(This article is Part-8 in a series; for Part-7, go here.)
I don’t know about you, but my education was blocked when I tried to read “vital writers” whose style was so abstract and dense, I needed crutches and an attending nurse in the aftermath.
On the other hand, here is writing I was told was great—and it was. Stephen Crane, The Red Badge of Courage, 1849:
“The line, broken into moving fragments by the ground, went calmly on through fields and woods. The youth looked at the men nearest him, and saw, for the most part, expressions of deep interest, as if they were investigating something that had fascinated them. One or two stepped with overvaliant airs as if they were already plunged into war. Others walked as upon thin ice. The greater part of the untested men appeared quiet and absorbed. They were going to look at war, the red animal—war, the blood-swollen god. And they were deeply engrossed in this march.”
“At times he regarded the wounded soldiers in an envious way. He conceived persons with torn bodies to be peculiarly happy. He wished that he, too, had a wound, a red badge of courage.”

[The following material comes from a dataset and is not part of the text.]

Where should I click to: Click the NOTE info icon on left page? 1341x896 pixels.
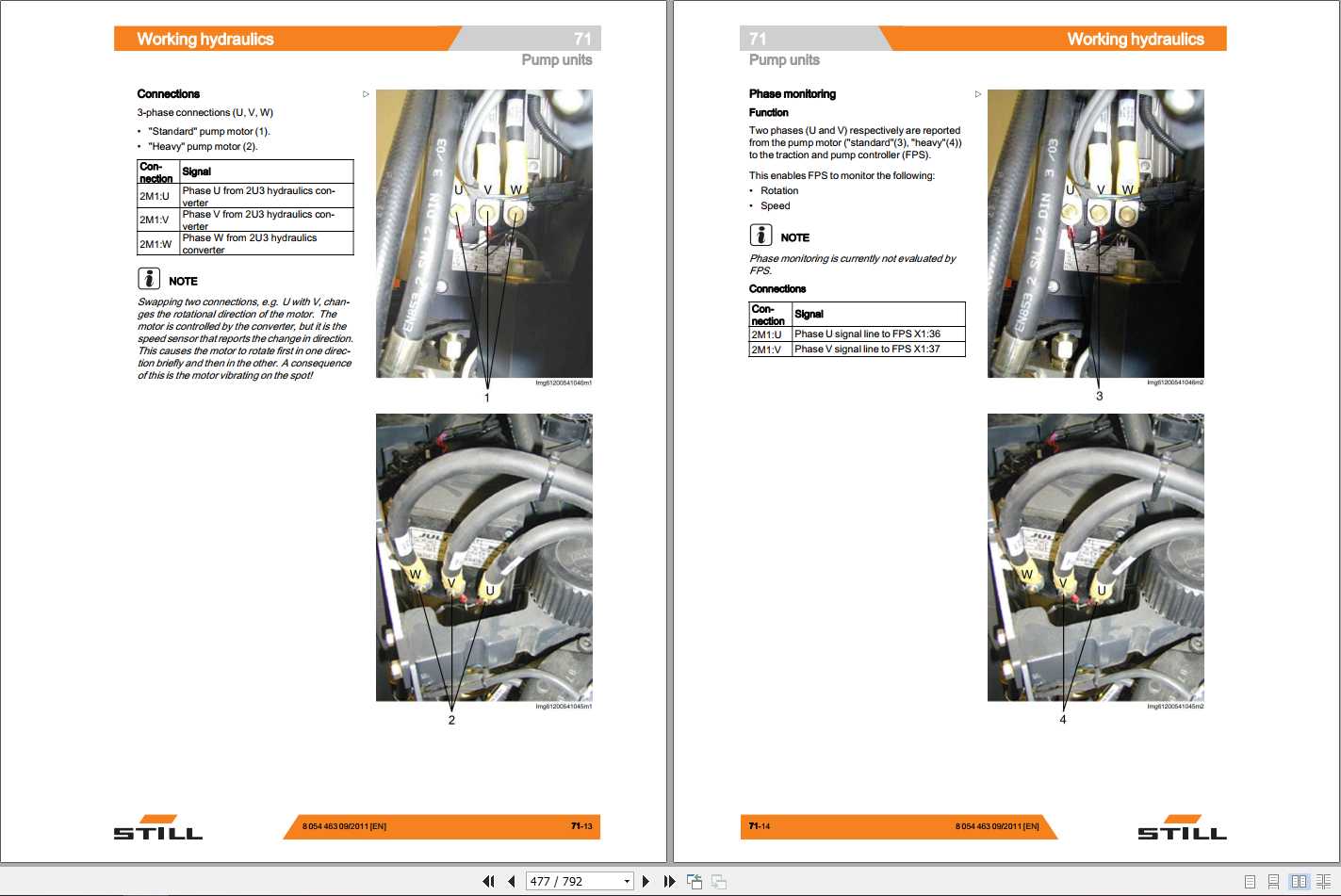point(149,279)
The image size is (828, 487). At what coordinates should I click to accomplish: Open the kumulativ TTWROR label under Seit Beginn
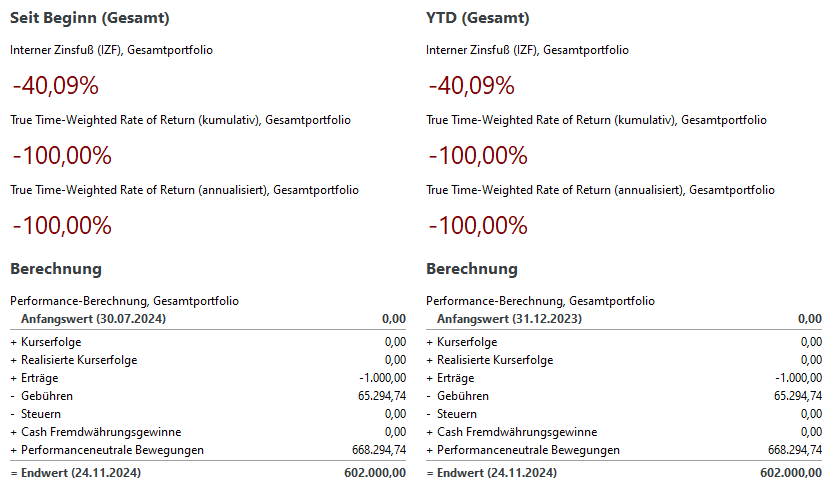(180, 120)

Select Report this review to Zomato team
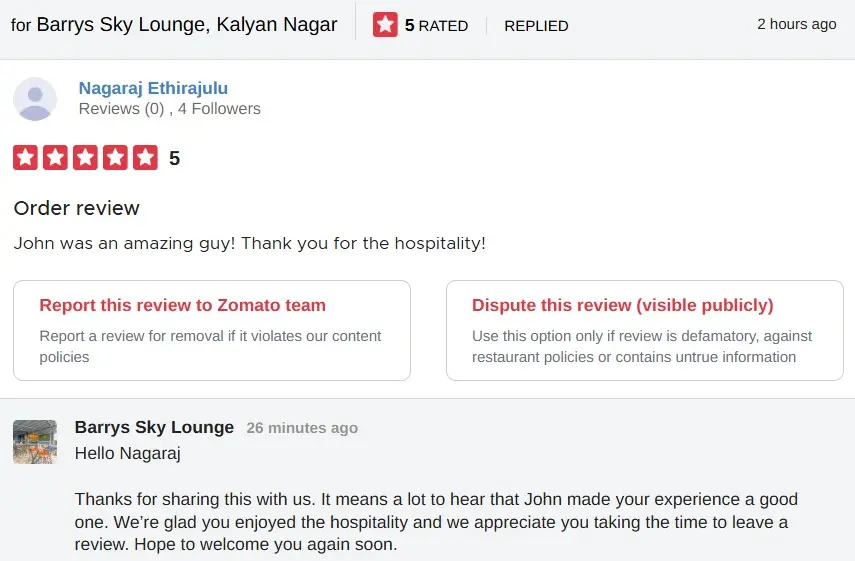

“He had been to touch the great death, and found that, after all, it was but the great death. He was a man.”
“It rained. The procession of weary soldiers became a bedraggled train, despondent and muttering, marching with churning effort in a trough of liquid brown mud under a low, wretched sky. Yet the youth smiled…He had rid himself of the red sickness of battle. The sultry nightmare was in the past. He had been an animal blistered and sweating in the heat and pain of war. He turned now with a lover’s thirst to images of tranquil skies…”
This writing MEANS SOMETHING. You have to take it and the writer seriously.